#### [SOURCE RECORDS]
▬▬▬▬▬▬
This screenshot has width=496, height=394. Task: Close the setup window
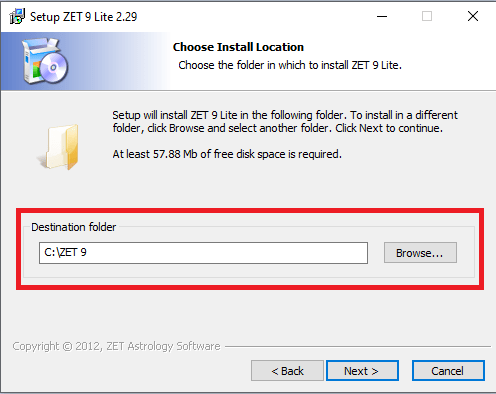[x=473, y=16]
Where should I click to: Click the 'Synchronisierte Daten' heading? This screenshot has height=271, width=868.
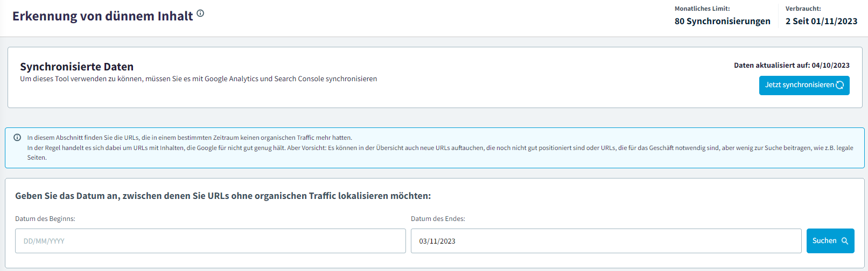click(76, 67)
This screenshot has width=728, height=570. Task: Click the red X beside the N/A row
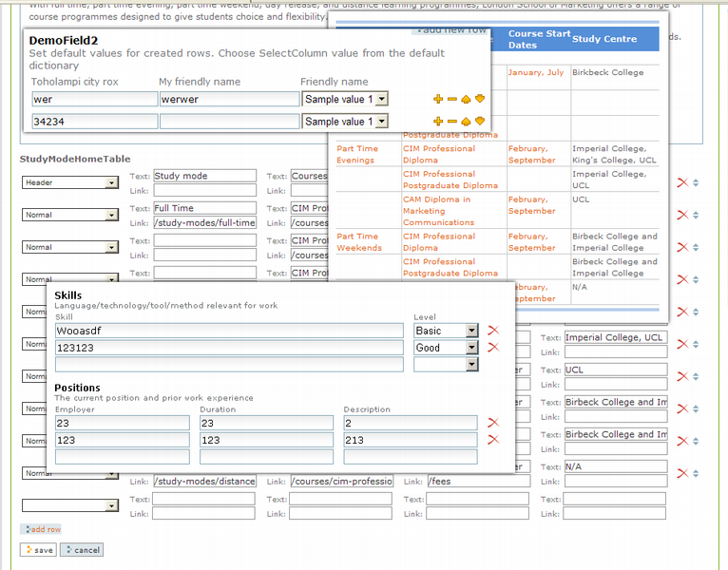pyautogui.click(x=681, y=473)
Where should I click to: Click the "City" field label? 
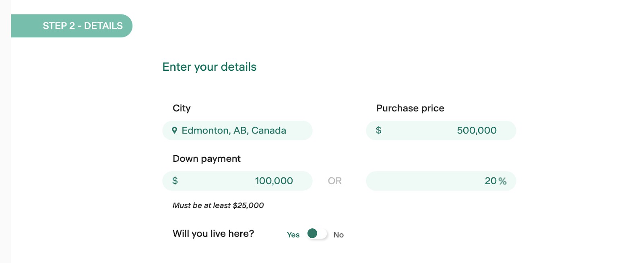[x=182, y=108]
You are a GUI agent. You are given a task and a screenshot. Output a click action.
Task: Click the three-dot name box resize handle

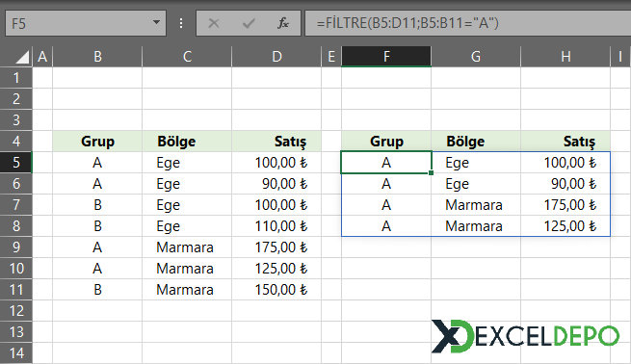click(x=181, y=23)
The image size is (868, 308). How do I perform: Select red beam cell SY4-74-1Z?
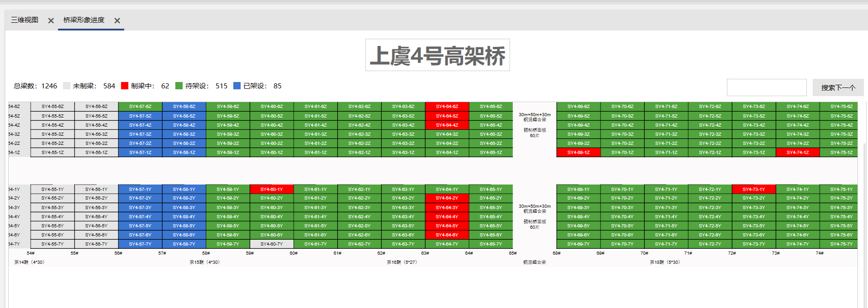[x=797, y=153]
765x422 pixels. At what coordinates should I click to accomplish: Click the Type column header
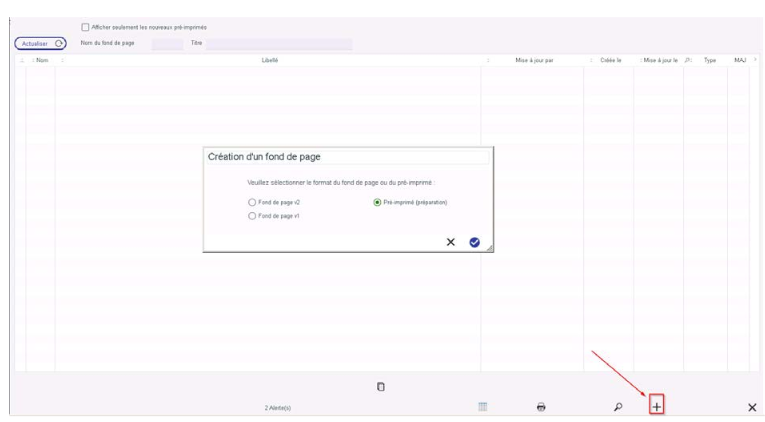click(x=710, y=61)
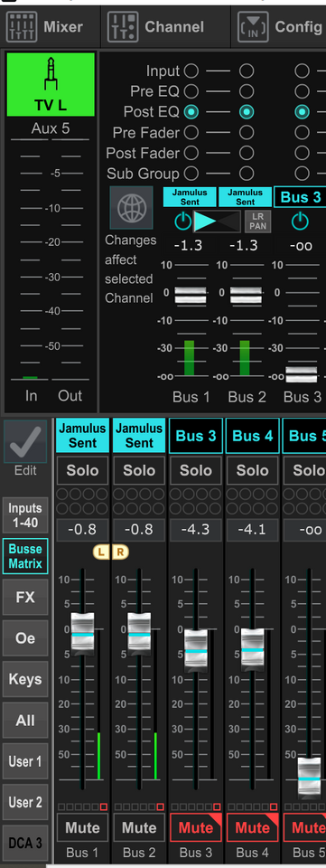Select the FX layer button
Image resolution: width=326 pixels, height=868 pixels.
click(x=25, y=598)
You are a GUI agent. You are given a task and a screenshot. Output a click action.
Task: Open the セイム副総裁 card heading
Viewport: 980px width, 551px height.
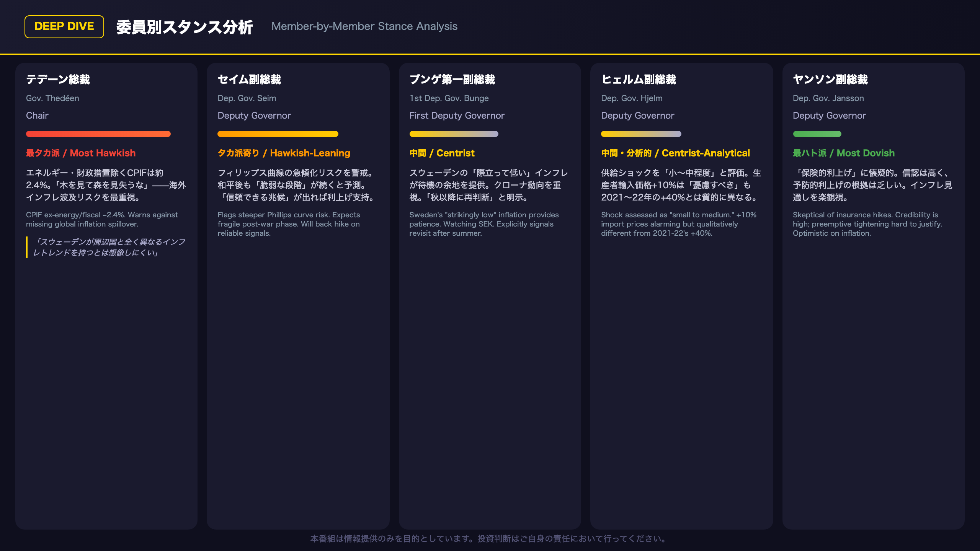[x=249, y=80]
▬▬▬▬▬▬
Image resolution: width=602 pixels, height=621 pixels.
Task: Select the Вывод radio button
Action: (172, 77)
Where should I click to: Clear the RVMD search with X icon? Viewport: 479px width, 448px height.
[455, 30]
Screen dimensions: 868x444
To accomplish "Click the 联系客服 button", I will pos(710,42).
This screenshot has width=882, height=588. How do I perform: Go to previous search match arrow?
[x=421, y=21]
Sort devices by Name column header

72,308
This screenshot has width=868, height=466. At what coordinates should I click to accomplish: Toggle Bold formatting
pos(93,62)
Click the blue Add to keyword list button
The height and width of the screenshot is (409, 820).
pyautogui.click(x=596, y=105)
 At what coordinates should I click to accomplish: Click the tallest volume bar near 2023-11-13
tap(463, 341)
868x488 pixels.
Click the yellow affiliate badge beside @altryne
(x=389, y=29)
▬▬▬▬▬▬
#### [GOAL OF THE EXERCISE]
I'd like the lines above from the one with "This screenshot has width=882, height=588." up to and including the one with "Click the blue Add to keyword list button" copied exactly, with no other lines.

#### [SOLUTION TO THE EXERCISE]
This screenshot has width=882, height=588. How do I perform: Go to previous search match arrow?
[x=421, y=21]
Sort devices by Name column header

72,308
This screenshot has width=868, height=466. At what coordinates should I click to accomplish: Toggle Bold formatting
pos(93,62)
Click the blue Add to keyword list button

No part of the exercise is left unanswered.